Last year, the FBI collected evidence from the offices of the Central Basin Municipal Water District and the Steelworkers Old Timers Association, a nonprofit founded by former Bell mayor George Cole. Tom Calderon was once the president of the Old Timers Association. He also was a consultant to the water district and served on the board of a contractor that received a district contract.

The FBI and federal prosecutors noted in their public statements on Friday that their investigations are continuing, with the potential to involve other state legislators, possibly based on conversations that Ron Calderon recorded while he wore an FBI "wire."

On Friday afternoon, the senate leadership (and others) called on Ron Calderon to resign his seat.

Who's Who in the Calderon Indictments? (Compiled by KPCC)
Lessons learned so far:

Political dynasties can be tenacious. It's been 30 years since Charles Calderon first won elected office as a member of the Montebello school board and began boosting his brothers into political life. The Calderon brothers always made a point of hiring family to work in the family business. The resulting concentration of power sustained the Calderon brothers through previous ethics scrapes, until now.

Term limits are no cure. The Calderon brothers so successfully integrated their interests that they actually benefitted from the state's patchwork of term limits, moving from local offices to statewide ones and into lobbying and political consulting and back into local elections where a even few thousand dollars can buy the loyalty of a city council member or water board director.

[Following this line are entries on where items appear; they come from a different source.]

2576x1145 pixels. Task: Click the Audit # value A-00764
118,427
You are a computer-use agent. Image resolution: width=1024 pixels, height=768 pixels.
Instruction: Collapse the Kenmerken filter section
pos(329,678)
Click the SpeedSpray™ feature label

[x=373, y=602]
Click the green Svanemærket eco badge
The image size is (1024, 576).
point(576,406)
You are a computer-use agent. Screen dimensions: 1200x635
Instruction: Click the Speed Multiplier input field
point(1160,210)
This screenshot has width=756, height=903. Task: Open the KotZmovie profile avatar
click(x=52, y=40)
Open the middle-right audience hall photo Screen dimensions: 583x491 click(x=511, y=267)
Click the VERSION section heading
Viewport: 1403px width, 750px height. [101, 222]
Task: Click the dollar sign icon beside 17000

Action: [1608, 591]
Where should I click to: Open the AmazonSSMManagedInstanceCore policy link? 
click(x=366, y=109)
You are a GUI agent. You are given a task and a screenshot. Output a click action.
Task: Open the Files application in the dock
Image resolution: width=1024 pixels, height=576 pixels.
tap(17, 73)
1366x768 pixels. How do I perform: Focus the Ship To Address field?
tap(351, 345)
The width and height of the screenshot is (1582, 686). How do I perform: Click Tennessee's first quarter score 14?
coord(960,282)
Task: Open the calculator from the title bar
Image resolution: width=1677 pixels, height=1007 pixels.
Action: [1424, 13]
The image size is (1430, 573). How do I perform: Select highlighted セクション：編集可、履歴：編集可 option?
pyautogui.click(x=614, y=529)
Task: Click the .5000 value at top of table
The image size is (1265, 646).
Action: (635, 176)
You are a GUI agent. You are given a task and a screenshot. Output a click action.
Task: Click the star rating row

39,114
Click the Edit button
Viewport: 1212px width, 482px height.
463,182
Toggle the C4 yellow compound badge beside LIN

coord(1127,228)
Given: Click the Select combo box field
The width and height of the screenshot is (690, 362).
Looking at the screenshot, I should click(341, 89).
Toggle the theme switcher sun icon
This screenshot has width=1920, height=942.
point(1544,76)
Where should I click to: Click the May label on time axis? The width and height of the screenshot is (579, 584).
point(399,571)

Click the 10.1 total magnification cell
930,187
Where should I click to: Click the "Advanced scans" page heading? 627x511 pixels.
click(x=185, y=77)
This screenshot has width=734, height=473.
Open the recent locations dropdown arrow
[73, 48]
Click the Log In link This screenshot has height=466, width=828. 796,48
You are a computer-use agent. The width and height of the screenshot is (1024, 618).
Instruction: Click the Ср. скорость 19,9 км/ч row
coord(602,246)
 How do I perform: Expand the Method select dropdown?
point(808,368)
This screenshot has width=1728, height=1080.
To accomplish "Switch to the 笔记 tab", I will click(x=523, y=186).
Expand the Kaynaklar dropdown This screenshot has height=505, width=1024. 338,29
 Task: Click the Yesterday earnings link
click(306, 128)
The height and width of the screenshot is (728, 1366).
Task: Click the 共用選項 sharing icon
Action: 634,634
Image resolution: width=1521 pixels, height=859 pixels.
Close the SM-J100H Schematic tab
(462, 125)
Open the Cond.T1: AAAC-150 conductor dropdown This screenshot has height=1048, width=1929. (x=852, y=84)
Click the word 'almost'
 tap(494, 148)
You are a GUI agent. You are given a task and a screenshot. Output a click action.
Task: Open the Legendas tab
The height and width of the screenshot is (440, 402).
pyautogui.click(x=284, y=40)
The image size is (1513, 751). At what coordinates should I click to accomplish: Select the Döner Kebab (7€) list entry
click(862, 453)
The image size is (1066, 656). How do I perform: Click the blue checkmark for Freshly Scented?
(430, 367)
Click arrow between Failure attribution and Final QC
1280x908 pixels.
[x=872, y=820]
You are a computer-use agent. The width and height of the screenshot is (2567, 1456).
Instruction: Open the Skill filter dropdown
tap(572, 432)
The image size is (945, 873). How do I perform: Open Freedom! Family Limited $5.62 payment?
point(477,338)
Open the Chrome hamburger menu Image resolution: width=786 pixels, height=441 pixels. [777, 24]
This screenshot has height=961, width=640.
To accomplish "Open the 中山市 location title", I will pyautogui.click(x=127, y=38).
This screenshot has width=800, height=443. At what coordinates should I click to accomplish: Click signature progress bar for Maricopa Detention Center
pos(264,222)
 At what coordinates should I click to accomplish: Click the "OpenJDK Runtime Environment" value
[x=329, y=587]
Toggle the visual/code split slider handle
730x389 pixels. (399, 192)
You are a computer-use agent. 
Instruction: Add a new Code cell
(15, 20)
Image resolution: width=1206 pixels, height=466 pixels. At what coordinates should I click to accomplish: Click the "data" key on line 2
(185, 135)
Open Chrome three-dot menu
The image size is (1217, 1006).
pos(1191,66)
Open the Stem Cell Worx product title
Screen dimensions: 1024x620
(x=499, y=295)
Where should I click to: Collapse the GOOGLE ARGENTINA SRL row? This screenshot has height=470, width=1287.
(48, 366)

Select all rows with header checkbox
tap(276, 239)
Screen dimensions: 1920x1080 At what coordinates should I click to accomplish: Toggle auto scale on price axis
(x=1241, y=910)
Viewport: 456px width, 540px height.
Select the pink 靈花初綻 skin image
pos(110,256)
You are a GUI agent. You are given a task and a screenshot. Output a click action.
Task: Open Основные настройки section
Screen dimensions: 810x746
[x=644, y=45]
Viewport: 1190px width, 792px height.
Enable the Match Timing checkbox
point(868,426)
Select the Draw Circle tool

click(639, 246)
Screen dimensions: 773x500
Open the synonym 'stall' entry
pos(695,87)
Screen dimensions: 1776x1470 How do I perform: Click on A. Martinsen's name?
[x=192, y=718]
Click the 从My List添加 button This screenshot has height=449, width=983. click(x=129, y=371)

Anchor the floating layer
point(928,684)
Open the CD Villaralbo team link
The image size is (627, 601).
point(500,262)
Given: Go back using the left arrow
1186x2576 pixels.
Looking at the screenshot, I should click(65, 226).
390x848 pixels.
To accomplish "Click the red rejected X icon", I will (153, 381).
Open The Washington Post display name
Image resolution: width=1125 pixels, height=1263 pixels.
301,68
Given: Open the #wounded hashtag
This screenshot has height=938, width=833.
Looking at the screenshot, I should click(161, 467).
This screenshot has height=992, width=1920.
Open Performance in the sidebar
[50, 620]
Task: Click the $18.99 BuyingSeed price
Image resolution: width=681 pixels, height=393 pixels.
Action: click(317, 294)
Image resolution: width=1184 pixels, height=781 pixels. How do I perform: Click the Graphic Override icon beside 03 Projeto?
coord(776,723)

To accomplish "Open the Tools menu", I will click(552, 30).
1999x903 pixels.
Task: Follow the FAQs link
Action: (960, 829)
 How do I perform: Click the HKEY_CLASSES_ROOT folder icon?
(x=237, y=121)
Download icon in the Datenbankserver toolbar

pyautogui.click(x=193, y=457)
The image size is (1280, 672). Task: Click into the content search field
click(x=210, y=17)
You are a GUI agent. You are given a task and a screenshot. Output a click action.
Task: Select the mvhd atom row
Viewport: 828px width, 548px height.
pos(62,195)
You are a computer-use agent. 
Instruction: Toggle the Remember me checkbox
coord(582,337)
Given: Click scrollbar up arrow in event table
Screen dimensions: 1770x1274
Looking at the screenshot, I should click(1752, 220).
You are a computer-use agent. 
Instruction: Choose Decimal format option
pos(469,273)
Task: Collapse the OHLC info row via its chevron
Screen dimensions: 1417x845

Nevertheless, all dynasties fall. Arrogance -- but mostly greed -- puts a time limit on the application of the Calderons' kind of power. Ron and Tom Calderon's trials will likely close the family's political business, although it's unclear what will become of Charles Calderon (who recently filed to run for a Superior Court judgeship) and his son, Assemblyman Ian Calderon (D-Whittier).

The fall of Ron and Tom Calderon is unimportant. Unless the FBI and federal prosecutors are able to detail the routes by which political money flows through the cities and independent districts of southeast Los Angeles County, the trials of Ron and Tom Calderon hardly matter. More importantly, the means and the motive for corruption remain startlingly clear in the unwatched politics of the county's little cities and obscure public agencies.

Indictments are not political reform. Law enforcement agencies find perpetrators, and prosecutors try them. Neither process provides a template for redefining the corruptible politics of the southeast county. Only southeast voters aware of their own interests can.

Realistically, will voters in the southeast county care? So far, they haven't learned that lesson.